Photographer Michael Scott Evans thinks working with comedians is no laughing matter.

(Yeah, this first sentence is the only one I wrote. The rest is SquareSpace hubris for SEO purposes. Anyone who knows me, is well aware I’m not pretenious about photography. However, it still may be worth the read if you’re on the can or something)

For Michael Scott Evans, photographing comedians is a study in timing, trust, and truth. The surface is laughter and bravado, but behind every punchline is a person with edge, vulnerability, and story — and capturing that in a single frame takes more than a good camera. It takes the quiet skill of reading rhythm, the patience to wait for a genuine drop of honesty, and the technical discipline to translate electric stage energy into still imagery.

Evans approaches each comedian like a collaborator, not a subject. He learns their stage persona and the moments where it cracks open. He listens to their cadence, watches how they move, and designs sessions that let satire soften into sincerity. The result: portraits that honor the craft of comedy while revealing the human beneath the joke.

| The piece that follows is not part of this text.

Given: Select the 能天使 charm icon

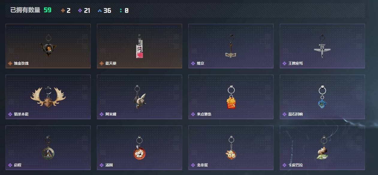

Technically, Evans pairs high-contrast lighting with tight framing to emphasize expression, or sometimes pulls back with environmental shots that place comedians in contexts that echo their material. He mixes candid bursts with directed poses, knowing that the candid might reveal what the posed cannot. His sessions balance speed and deliberation — comedians are used to timing, and he respects that instinct by keeping shoots dynamic and responsive.

The goal is not to manufacture laughter, but to reveal nuance. A comedian’s smile can be armor; a slackened jaw can be confession. Michael Scott Evans makes those complexities visible. The portraits become tools: for press kits, album covers, posters, and personal archives. They communicate both the performer’s stage energy and their offstage humanity — because for Evans, great comedian photography is less about the joke than the person telling it.